Eligible patients were aged 12 years or older with relapsed or refractory HL after auto-SCT. Histologic confirmation of CD30-positive Hodgkin Reed-Sternberg cells by central pathology review was required, as well as fluorodeoxyglucose-avid disease by positron emission tomography (PET) and measurable disease of at least 1.5 cm by computed tomography (CT). Patients who had received a prior allo-SCT were ineligible. Additional eligibility criteria are reported by Younes et al.⁶ 

A complete description of this open-label, phase 2, single-arm study has been previously reported.⁶  Briefly, this clinical trial was conducted at 25 centers within the United States, Canada, and Europe and was approved by each investigational site’s institutional review board or ethics committee. Patients were recruited between February and August 2009, and all patients provided written informed consent.

Patients received brentuximab vedotin 1.8 mg/kg IV once every 3 weeks over 30 minutes on an outpatient basis for up to 16 infusions.

Clinical response was determined both by investigators and by an independent central review facility (Bioclinica, formerly known as CoreLab Partners and RadPharm; Princeton, NJ) according to the Revised Response Criteria for Malignant Lymphoma.⁷  Patients were assessed for response by CT at cycles 2, 4, 7, 10, 13, and 16 and by PET at cycles 4 and 7.

During the long-term follow-up period, all patients were followed for survival every 3 months during years 1 to 2, every 6 months during years 3 to 5, and annually thereafter.
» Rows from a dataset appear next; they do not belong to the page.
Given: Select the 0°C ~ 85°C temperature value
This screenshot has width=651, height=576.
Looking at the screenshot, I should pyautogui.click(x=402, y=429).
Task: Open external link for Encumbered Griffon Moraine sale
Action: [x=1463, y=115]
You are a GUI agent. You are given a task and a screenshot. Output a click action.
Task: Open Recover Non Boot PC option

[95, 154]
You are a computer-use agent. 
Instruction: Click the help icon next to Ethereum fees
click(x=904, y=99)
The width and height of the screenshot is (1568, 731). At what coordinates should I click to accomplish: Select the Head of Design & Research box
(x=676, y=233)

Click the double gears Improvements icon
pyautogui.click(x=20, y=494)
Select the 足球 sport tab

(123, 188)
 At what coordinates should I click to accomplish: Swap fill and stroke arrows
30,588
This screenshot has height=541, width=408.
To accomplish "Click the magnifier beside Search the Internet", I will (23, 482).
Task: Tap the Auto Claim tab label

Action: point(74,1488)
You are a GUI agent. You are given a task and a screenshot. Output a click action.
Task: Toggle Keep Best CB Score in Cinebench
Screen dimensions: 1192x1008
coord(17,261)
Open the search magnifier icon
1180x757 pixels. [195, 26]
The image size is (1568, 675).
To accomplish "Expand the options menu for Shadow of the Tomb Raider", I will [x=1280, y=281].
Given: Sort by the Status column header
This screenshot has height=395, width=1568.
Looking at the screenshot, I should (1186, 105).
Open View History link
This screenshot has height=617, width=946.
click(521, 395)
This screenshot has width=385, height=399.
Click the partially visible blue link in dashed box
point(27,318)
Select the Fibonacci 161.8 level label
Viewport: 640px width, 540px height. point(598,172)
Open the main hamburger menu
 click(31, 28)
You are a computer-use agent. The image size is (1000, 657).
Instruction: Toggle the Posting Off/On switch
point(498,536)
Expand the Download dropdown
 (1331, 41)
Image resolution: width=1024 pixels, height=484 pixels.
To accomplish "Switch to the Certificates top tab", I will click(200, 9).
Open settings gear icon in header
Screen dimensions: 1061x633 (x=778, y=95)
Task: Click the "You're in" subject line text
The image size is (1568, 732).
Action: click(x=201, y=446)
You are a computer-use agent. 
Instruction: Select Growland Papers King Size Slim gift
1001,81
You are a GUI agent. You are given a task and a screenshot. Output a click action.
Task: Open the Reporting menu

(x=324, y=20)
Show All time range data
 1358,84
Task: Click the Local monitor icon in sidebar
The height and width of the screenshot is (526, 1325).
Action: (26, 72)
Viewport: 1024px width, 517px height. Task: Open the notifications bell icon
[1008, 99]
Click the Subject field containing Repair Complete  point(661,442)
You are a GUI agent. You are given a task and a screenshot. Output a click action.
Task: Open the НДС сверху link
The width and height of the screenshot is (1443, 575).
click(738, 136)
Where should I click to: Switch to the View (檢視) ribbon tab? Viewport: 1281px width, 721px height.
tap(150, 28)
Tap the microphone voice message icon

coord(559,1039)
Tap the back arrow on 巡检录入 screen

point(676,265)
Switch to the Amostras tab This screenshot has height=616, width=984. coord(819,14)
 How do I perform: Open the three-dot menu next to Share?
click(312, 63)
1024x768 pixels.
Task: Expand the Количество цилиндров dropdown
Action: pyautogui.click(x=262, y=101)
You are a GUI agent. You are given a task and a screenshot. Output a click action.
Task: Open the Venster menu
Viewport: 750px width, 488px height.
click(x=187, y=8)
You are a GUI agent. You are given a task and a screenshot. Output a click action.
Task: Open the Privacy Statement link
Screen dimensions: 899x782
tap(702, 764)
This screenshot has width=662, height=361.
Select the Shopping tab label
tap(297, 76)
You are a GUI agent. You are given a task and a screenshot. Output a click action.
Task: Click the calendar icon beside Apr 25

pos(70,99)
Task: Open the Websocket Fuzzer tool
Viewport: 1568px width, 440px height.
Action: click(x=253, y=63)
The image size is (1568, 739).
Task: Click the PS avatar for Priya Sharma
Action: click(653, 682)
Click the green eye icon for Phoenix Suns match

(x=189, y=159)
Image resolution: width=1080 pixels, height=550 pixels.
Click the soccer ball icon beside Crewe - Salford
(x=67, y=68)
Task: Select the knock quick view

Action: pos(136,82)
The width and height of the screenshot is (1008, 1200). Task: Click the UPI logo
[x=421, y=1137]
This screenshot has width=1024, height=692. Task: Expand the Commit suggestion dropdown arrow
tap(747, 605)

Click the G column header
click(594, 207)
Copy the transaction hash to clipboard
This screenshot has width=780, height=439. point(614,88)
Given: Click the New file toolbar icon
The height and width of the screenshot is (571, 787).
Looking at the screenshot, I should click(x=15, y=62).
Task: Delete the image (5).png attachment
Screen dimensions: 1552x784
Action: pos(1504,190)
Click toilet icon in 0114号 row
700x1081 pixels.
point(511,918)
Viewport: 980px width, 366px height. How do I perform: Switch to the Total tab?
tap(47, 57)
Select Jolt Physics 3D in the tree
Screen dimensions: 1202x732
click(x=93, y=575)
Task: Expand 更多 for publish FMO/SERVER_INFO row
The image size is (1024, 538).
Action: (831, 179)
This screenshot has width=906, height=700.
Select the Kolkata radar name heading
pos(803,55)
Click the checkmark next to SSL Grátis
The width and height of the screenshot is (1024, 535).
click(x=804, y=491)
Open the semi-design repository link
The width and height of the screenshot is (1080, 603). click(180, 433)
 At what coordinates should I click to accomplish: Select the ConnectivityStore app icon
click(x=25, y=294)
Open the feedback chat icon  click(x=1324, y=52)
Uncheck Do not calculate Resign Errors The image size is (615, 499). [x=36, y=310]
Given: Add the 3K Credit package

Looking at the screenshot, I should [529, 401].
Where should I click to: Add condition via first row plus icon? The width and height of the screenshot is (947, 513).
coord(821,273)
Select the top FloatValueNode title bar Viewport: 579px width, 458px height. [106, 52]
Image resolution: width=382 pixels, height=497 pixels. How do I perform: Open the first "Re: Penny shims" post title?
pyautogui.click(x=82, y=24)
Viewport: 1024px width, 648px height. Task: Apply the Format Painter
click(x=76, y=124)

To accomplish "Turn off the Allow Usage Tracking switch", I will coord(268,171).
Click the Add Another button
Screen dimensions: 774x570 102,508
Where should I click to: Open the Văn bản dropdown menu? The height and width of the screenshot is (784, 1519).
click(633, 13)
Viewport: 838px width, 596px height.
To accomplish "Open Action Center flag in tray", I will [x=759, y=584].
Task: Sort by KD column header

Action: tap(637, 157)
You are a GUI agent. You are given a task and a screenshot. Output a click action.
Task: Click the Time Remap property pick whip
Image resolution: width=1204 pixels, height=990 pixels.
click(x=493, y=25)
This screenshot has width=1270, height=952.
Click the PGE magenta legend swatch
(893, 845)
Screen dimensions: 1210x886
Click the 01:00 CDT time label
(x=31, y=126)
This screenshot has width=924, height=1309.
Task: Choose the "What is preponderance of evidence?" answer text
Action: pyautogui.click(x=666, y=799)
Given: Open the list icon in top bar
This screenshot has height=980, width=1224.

Patients who discontinued study treatment for any reason other than progressive disease or initiation of new anticancer therapy were also assessed on this schedule for radiographic progression. In October 2013, the protocol was amended to require a CT scan only if progression was suspected clinically. At the time of the amendment, 18 patients were still being assessed for progression; these patients had been in long-term follow-up for a median of over 30 months.

Investigators were also asked to record whether patients had initiated new cancer-related therapy during the long-term follow-up period. Although investigators were asked to specify the type of therapy (eg, systemic chemotherapy vs allogeneic stem cell transplant), details of the therapy (eg, type of conditioning regimen for a transplant) were not prospectively collected.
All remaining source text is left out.